→ **GIVEN DATA**
※ ※ ※
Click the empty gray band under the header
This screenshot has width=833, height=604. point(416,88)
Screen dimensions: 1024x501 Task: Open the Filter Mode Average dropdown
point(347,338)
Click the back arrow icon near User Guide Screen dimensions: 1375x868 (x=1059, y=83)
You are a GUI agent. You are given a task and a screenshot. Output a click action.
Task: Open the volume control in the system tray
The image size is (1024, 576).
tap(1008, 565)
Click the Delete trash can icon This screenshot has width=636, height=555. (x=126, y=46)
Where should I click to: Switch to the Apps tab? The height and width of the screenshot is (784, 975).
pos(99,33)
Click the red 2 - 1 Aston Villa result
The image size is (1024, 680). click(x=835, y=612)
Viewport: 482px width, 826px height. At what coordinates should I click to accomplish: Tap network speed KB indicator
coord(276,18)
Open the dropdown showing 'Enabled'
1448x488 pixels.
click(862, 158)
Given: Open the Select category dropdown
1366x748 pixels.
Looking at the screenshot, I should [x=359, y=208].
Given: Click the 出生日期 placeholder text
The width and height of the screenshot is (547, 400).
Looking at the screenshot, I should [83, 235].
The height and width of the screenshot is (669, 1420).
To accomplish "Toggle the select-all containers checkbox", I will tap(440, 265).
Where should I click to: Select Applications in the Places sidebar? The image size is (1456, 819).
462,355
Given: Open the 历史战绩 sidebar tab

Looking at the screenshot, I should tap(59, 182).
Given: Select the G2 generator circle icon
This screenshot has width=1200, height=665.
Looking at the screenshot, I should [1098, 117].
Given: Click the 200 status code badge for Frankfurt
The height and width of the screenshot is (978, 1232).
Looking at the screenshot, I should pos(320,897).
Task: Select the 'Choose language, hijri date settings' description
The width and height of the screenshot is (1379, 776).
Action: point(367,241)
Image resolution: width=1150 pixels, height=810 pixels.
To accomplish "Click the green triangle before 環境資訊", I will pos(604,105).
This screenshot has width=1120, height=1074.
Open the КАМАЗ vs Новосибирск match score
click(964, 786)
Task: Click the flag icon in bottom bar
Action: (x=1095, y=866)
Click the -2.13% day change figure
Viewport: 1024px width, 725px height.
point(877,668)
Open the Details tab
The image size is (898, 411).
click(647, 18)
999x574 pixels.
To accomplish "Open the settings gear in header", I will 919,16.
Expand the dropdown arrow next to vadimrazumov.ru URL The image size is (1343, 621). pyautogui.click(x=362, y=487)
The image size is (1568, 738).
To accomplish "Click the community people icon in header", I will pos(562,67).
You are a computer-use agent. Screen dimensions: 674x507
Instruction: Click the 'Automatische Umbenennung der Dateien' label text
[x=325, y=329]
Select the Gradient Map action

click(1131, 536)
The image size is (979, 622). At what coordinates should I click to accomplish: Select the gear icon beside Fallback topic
※ ※ ※
→ **ASSIGNMENT**
Repeat all of the records above exactly as written.

→ **RESULT**
Click the empty gray band under the header
This screenshot has width=833, height=604. point(416,88)
Screen dimensions: 1024x501 Task: Open the Filter Mode Average dropdown
point(347,338)
Click the back arrow icon near User Guide Screen dimensions: 1375x868 (x=1059, y=83)
You are a GUI agent. You are given a task and a screenshot. Output a click action.
Task: Open the volume control in the system tray
The image size is (1024, 576).
tap(1008, 565)
Click the Delete trash can icon This screenshot has width=636, height=555. (x=126, y=46)
Where should I click to: Switch to the Apps tab? The height and width of the screenshot is (784, 975).
pos(99,33)
Click the red 2 - 1 Aston Villa result
The image size is (1024, 680). click(x=835, y=612)
Viewport: 482px width, 826px height. At what coordinates should I click to accomplish: Tap network speed KB indicator
coord(276,18)
Open the dropdown showing 'Enabled'
1448x488 pixels.
click(862, 158)
Given: Open the Select category dropdown
1366x748 pixels.
Looking at the screenshot, I should [x=359, y=208].
Given: Click the 出生日期 placeholder text
The width and height of the screenshot is (547, 400).
Looking at the screenshot, I should [83, 235].
The height and width of the screenshot is (669, 1420).
To accomplish "Toggle the select-all containers checkbox", I will tap(440, 265).
Where should I click to: Select Applications in the Places sidebar? The image size is (1456, 819).
462,355
Given: Open the 历史战绩 sidebar tab

Looking at the screenshot, I should tap(59, 182).
Given: Select the G2 generator circle icon
This screenshot has width=1200, height=665.
Looking at the screenshot, I should [1098, 117].
Given: Click the 200 status code badge for Frankfurt
The height and width of the screenshot is (978, 1232).
Looking at the screenshot, I should pos(320,897).
Task: Select the 'Choose language, hijri date settings' description
The width and height of the screenshot is (1379, 776).
Action: point(367,241)
Image resolution: width=1150 pixels, height=810 pixels.
To accomplish "Click the green triangle before 環境資訊", I will pos(604,105).
This screenshot has width=1120, height=1074.
Open the КАМАЗ vs Новосибирск match score
click(964, 786)
Task: Click the flag icon in bottom bar
Action: (x=1095, y=866)
Click the -2.13% day change figure
Viewport: 1024px width, 725px height.
point(877,668)
Open the Details tab
The image size is (898, 411).
click(647, 18)
999x574 pixels.
To accomplish "Open the settings gear in header", I will 919,16.
Expand the dropdown arrow next to vadimrazumov.ru URL The image size is (1343, 621). pyautogui.click(x=362, y=487)
The image size is (1568, 738).
To accomplish "Click the community people icon in header", I will pos(562,67).
You are a computer-use agent. Screen dimensions: 674x507
Instruction: Click the 'Automatische Umbenennung der Dateien' label text
[x=325, y=329]
Select the Gradient Map action

click(1131, 536)
The image size is (979, 622). At what coordinates should I click to accomplish: Select the gear icon beside Fallback topic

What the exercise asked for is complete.